I chuckled to myself as I slid my net into my waist pack and looked up at the moonlit slopes. Here I was in a fairly popular spot for recreational users without another person around. I picked up my eight weight, slid my fingers down the heavy furled leader, along the 16lb tippet, tested the knot, and then stowed the mouse on the keeper. This evening I had decided to try somewhere new. I had scouted the place earlier in spring, so I had hiked it in the daylight, but this would be the first overnighter. The spot required more time investment than my usual places. I planned to finish up about two miles from where I'd parked. I had driven about an hour from home. Given the added remoteness, I added my .44 to my belt. Aside from the occasional coon who doesn't want to give way, I haven't had any midnight encounters - but there wasn't any need to tempt one tonight by being unprepared. Once last summer I had a bear mosey along the slopes well above me. It moved along noisily and bellowed once as it faded away. I figured it was saying good bye.

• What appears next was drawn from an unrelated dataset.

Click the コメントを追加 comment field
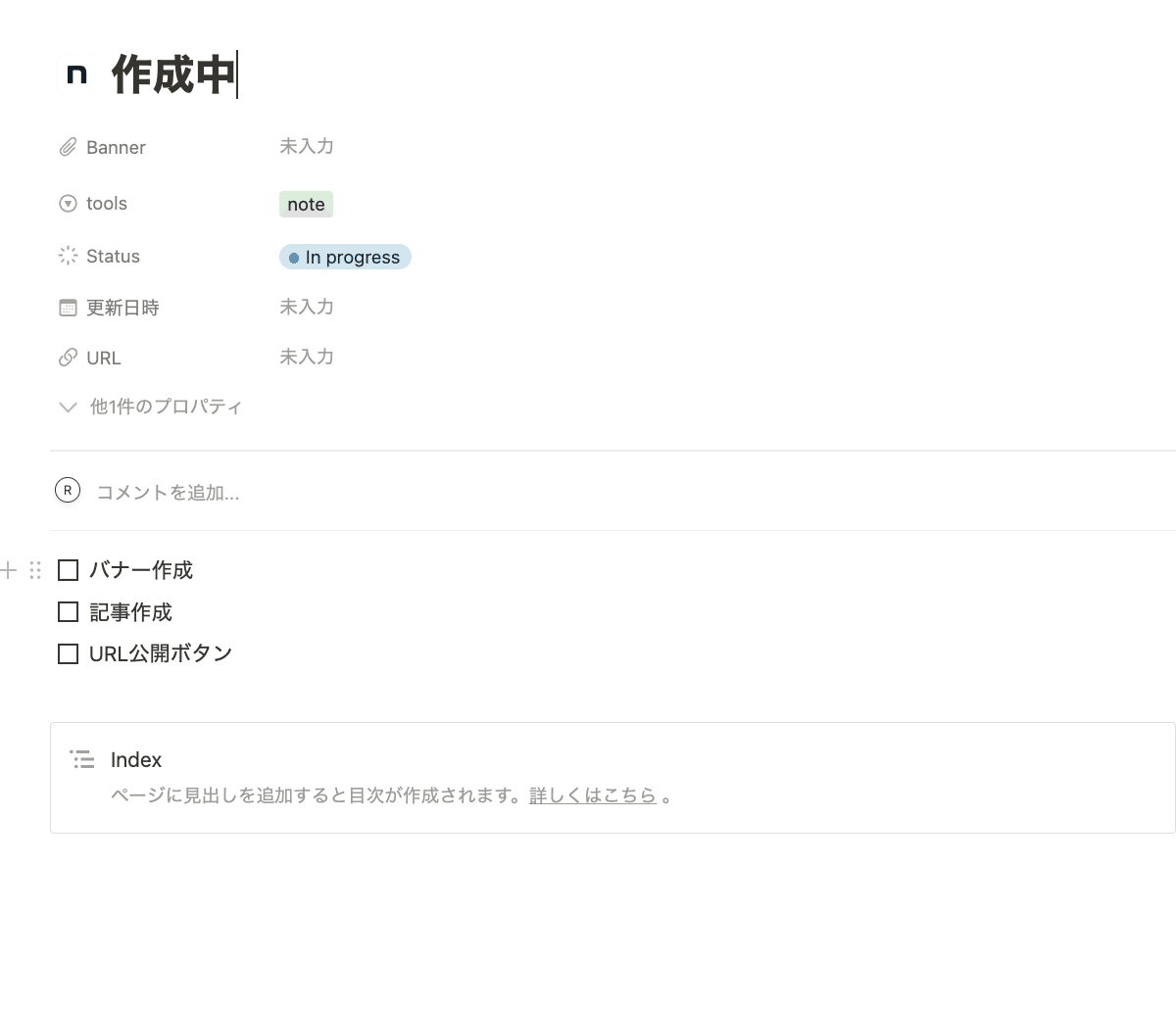The width and height of the screenshot is (1176, 1009). [x=167, y=492]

I shut my tailgate and hit the trail. The time was now 11:00pm. Five solid hours of mousing lay ahead of me. Memories of key pieces of rock structure mentally noted six weeks ago were on my brain. I'm learning to treat mousing for browns like tournament bass fishing - skip the 'so-so' water and hit the primary structure. Then move on. No need to waste limited darkness picking the entire shoreline apart.